Stored data entries:
##########
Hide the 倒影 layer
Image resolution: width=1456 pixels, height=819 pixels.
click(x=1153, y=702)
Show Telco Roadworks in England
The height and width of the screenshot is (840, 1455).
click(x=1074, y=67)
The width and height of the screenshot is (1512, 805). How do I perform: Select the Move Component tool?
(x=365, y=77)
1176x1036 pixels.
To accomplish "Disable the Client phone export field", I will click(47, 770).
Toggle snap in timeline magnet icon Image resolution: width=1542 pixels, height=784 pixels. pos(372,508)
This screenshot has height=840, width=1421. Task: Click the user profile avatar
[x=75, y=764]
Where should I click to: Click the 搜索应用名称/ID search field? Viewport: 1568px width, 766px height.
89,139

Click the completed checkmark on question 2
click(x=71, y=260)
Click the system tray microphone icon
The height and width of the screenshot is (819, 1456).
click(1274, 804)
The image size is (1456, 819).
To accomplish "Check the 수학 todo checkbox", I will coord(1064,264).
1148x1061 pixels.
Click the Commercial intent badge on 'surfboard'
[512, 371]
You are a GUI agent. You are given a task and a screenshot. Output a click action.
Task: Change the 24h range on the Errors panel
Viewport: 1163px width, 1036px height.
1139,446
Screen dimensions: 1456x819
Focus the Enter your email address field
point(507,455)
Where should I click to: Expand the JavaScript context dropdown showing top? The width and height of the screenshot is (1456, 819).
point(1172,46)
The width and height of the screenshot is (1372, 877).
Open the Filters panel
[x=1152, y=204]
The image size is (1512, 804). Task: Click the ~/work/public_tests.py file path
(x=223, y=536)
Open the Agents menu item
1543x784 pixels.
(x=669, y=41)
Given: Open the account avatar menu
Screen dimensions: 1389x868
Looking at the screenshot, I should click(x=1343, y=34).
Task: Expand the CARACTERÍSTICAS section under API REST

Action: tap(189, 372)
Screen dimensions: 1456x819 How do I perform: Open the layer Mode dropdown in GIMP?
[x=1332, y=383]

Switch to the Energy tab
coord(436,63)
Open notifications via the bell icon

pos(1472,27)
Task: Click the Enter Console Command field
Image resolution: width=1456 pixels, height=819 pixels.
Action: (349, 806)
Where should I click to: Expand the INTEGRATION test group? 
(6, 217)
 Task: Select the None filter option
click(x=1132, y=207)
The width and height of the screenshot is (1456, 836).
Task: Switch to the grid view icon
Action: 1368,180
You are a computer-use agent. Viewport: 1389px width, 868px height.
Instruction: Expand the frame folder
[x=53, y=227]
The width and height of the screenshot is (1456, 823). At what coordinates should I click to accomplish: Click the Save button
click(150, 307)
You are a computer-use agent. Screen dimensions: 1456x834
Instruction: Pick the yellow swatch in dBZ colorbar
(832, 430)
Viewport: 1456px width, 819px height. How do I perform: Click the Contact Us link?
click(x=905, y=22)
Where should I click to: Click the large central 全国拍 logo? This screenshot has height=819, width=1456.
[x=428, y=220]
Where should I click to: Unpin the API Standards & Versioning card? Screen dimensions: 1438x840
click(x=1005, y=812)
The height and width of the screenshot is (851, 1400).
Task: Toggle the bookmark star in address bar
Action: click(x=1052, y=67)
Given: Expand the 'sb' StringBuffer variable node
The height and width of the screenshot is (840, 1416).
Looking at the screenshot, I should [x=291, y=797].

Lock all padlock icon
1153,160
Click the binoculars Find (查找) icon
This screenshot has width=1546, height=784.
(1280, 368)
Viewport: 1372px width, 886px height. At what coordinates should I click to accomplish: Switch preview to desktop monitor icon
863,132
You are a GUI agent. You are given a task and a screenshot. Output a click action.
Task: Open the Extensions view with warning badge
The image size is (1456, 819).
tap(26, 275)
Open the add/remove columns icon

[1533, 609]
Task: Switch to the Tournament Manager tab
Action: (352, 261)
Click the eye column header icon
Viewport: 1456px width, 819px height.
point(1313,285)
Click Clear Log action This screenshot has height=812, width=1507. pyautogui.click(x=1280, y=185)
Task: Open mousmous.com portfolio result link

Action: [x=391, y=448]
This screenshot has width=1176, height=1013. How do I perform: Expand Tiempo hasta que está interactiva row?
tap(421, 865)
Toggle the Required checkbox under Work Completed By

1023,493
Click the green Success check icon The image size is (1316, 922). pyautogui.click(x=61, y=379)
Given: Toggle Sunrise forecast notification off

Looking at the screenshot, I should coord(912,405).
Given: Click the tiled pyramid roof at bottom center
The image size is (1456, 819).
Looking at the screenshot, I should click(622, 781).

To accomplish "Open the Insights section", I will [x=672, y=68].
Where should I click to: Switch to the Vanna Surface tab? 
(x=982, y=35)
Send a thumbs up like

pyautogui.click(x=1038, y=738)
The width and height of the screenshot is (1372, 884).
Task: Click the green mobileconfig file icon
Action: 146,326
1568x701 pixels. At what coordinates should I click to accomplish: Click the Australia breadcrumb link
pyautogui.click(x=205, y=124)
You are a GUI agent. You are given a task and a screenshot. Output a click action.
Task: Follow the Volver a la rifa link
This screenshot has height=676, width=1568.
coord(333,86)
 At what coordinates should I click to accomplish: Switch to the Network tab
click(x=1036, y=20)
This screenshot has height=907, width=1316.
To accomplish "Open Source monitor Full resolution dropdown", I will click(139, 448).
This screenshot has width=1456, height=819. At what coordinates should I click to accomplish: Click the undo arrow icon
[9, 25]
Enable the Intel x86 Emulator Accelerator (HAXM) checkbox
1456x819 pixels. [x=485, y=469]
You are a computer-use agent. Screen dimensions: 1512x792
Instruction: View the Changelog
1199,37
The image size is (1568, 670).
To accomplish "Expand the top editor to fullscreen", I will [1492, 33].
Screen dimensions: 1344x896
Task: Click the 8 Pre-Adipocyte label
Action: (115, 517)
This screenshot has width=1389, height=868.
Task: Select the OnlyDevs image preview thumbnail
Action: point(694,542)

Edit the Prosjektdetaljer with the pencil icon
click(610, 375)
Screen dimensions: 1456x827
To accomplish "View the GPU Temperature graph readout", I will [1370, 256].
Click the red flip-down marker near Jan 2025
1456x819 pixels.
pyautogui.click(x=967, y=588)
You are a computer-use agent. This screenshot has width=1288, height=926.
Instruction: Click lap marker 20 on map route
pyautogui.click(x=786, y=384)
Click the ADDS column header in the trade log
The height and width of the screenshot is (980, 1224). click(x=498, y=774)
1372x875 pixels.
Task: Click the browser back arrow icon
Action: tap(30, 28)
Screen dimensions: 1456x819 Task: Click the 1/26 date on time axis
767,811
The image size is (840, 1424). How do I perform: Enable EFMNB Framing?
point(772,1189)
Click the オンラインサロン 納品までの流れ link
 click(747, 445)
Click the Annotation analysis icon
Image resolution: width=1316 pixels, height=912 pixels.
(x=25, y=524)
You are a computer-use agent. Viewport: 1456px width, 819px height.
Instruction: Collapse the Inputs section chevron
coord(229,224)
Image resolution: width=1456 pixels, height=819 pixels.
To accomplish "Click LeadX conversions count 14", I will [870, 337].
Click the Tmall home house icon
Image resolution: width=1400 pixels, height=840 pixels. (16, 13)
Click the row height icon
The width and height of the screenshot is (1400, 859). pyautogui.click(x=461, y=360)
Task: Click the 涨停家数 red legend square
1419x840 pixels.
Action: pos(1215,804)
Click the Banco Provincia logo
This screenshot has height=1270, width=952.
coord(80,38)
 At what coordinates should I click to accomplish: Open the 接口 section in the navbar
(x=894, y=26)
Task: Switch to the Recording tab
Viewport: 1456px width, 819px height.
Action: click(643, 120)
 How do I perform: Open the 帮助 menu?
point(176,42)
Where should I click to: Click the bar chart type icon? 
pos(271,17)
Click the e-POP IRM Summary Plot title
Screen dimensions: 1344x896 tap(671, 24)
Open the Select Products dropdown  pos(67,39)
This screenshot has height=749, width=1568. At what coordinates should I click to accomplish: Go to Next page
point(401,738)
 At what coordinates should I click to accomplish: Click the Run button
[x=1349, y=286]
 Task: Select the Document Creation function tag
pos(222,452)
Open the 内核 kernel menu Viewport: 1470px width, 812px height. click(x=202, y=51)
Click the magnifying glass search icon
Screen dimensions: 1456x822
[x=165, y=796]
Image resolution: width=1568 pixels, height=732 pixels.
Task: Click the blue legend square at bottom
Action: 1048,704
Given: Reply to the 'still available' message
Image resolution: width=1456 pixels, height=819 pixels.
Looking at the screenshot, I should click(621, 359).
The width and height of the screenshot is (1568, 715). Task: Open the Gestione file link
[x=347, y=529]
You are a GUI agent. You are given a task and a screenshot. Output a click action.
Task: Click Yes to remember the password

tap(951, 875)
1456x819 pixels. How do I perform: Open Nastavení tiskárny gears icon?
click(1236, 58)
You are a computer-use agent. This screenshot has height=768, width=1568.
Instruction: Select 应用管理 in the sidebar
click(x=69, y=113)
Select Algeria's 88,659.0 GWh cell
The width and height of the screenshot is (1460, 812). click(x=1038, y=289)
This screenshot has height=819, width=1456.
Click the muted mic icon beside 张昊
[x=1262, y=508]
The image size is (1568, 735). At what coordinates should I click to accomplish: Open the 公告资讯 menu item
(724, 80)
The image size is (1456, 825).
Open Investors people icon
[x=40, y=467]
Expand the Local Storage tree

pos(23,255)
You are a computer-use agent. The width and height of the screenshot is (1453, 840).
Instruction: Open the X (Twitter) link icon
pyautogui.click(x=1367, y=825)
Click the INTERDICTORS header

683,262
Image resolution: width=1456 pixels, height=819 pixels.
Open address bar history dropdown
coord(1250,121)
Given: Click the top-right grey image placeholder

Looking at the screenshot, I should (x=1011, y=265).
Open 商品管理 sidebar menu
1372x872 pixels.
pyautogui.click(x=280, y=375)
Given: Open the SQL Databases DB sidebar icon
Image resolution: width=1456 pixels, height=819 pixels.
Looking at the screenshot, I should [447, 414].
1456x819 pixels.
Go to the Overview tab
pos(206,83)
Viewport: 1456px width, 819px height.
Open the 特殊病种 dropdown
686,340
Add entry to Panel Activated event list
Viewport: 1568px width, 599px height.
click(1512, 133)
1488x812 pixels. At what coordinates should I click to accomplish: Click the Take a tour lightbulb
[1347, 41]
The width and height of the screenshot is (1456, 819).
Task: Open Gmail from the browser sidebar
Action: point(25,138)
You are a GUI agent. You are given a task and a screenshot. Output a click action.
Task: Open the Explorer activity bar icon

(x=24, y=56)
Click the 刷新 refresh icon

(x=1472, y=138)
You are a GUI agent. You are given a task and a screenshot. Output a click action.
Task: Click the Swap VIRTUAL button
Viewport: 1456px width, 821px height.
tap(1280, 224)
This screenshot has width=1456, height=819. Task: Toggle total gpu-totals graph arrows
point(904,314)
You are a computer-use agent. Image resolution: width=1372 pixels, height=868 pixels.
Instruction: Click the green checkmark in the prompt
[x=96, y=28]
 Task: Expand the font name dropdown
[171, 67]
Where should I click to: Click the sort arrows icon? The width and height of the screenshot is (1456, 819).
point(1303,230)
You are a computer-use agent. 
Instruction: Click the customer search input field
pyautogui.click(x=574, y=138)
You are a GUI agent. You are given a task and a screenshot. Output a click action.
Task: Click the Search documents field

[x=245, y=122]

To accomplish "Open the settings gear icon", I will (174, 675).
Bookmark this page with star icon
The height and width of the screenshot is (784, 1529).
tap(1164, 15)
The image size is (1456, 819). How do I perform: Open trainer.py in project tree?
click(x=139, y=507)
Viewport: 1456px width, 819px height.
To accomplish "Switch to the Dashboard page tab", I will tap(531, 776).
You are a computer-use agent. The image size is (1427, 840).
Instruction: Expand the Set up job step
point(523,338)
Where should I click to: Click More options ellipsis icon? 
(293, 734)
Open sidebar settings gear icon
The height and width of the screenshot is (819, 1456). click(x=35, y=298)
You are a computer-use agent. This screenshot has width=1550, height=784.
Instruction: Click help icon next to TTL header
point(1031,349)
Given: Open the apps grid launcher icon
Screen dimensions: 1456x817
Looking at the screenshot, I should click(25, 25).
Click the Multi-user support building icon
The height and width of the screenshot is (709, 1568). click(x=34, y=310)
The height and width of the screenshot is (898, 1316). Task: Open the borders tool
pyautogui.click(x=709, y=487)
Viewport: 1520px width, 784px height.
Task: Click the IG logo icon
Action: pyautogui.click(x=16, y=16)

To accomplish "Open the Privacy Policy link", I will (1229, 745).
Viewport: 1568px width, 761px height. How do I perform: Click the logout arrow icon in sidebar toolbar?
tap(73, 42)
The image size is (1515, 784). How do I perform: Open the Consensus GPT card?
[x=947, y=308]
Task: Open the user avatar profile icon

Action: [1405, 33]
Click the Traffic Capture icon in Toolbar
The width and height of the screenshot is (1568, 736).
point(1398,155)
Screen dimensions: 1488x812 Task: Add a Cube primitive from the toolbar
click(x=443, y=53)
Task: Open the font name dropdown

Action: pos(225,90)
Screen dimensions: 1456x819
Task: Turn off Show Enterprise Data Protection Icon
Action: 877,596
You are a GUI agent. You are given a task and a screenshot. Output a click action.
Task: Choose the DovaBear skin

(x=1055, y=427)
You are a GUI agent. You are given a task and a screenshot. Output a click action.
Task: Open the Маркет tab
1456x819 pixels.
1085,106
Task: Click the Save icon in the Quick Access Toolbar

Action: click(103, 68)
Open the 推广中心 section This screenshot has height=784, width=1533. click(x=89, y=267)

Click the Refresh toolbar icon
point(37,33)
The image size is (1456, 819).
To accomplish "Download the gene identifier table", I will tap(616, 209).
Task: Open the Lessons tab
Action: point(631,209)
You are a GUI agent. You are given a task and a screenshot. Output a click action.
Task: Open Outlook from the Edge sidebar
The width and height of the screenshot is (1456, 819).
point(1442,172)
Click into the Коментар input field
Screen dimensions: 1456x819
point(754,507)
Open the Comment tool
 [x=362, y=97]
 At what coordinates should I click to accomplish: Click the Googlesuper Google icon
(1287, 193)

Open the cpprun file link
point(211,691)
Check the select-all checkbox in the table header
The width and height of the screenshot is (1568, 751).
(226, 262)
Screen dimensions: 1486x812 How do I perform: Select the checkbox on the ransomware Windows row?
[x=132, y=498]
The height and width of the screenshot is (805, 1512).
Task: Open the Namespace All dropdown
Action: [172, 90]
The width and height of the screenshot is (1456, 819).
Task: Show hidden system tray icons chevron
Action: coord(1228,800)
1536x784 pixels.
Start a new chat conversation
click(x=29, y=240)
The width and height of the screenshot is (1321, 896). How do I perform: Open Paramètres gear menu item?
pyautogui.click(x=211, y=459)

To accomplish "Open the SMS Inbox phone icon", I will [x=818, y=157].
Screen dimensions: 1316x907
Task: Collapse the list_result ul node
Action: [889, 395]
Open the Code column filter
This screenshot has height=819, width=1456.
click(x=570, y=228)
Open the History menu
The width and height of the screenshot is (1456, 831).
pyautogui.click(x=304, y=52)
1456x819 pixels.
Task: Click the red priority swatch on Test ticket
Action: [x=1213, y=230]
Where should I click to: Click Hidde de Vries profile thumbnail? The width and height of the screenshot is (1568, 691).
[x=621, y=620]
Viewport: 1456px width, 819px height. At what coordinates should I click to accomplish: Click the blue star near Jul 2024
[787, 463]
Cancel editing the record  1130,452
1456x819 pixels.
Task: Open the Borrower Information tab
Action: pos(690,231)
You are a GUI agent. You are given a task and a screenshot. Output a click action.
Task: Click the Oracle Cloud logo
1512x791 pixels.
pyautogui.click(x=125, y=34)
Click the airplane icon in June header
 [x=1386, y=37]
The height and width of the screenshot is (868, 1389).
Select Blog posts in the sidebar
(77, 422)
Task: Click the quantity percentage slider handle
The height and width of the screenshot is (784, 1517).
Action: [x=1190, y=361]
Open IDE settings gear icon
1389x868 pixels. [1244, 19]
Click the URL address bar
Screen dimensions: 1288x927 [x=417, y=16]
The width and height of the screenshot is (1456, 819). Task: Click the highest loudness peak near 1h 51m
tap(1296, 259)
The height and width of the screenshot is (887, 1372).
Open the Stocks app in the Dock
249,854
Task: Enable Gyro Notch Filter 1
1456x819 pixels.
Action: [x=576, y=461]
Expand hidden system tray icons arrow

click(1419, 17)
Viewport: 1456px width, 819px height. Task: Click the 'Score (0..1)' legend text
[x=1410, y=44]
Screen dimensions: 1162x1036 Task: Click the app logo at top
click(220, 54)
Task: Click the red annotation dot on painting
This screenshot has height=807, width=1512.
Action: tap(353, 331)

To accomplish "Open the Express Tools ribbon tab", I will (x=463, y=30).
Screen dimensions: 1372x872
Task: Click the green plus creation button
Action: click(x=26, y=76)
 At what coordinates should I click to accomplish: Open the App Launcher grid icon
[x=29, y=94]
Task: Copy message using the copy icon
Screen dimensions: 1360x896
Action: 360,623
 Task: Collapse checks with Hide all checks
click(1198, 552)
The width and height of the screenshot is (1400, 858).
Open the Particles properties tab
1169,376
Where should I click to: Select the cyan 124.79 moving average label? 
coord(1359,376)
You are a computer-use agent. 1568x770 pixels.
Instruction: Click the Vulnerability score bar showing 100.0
##########
PROBLEM TO WORK ON: Across the entries above, how many lines include "message"? State only that number.

TASK RESULT: 2